Co Armagh man accused of twice strangling police dog during arrest granted bail
Geddis Conn (54) allegedly blocked the dog’s strike, began to choke the dog and then threw it to the side
A man accused of twice strangling a dog has been told to “consider himself lucky” to have been granted bail.
Geddis Conn appeared at Belfast High Court by videolink from prison on Monday. Mr Justice Huddleston told the 54-year-old given the nature of the allegations against him, he should “consider himself lucky that he is getting bail…. be in no doubt on that point.”
Conn, from Deans Road in Lurgan, spent the weekend in custody accused of attempted criminal damage to a police dog, assaulting and resisting police on September 20 this year.
Prosecuting lawyer Higgins told the court how those charges arose when police tried to execute a bench warrant issued for Conn when in his absence, he was convicted in June of driving offences and disorderly behaviour at hospital.
Despite officers routinely calling at addresses connected to Conn and advising his family to tell him to contact police or his solicitor, their efforts proved fruitless until last Thursday when police spotted him driving a telehandler in a field on the Coharra Road in Portadown.
When Conn saw the police, he drove to the far side of the field before jumping out of the telehandler and running away, clambering over a barbed wire fence and “what appeared to be an electric fence” into an adjoining orchard.
“After a lengthy search he was found using a police dog at the base of an apple tree in the orchard and he turned to police aggressively, challenging the dog handler with clenched fists and then began to close in on the officer,” said Mr Higgins.
The court heard that when the officer released the dog, “he managed to block the dog’s first strike and then began to choke the dog with his arms and then threw it to the side.”
Fearing for the safety of himself and the dog, the officer used pepper spray but it had no effect and with Conn “throwing punches” at the officer, his dog tried to intervene but Conn “tried to strangle the dog a second time.”
Having activity his emergency call button, other officers came to help and Conn was eventually restrained.
Describing it as “obviously a completely lawless picture being painted,” Mr Higgins said there were numerous objections to Conn being freed on bail as he had failed to appear for his earlier appearance in June and had been “actively avoiding” police despite knowing they were seeking him.
In addition, Conn had shown a “complete disregard for the law” and had used violence when police tried to execute the warrant so if he was freed, “the police themselves would be at risk if they were to supervise his bail.”

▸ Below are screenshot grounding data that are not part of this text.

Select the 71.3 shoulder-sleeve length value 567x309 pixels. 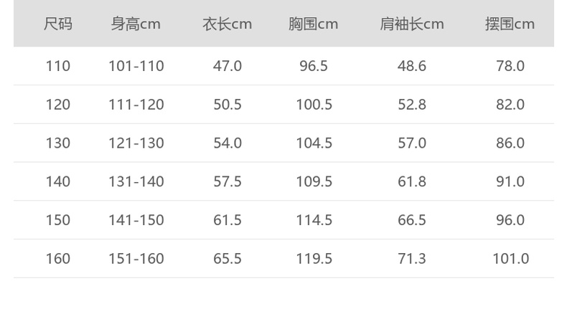pos(411,259)
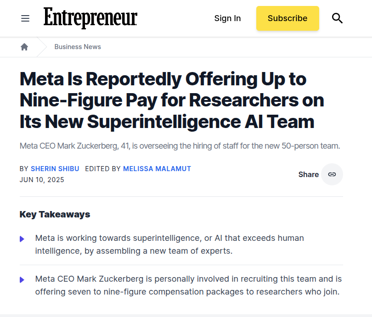Copy article link with chain icon
This screenshot has width=372, height=317.
(332, 174)
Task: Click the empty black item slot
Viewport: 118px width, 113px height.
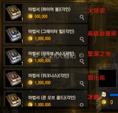Action: (x=107, y=78)
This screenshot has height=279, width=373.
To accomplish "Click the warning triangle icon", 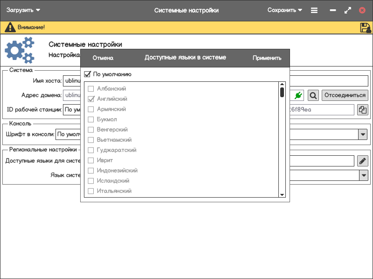I will (x=10, y=27).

Defence counsel Damien Halleron conceded that “I can’t give any excuse for Mr Conn’s behaviour, all I can say is that he maintains he didn’t know or wasn’t aware” of his convictions or that the police were seeking him.
He submitted that had Conn known, he would have made arrangements to have the warrant executed and would not have reached in the way he allegedly did.
Mr Halleron highlighted that as a farmer and contractor, Conn’s family were helping to care for his 140 beef cattle which will soon need to come in from the fields, arguing that bail conditions could be put in place.
Granting bail in the sum of £2,000 all with a surety, Mr Justice Huddleston ordered Conn to reside at home, to keep a curfew with an electronic tag and to report to police four times a week.
In addition, Conn is also banned from being in any private vehicle other and from having or consuming alcohol.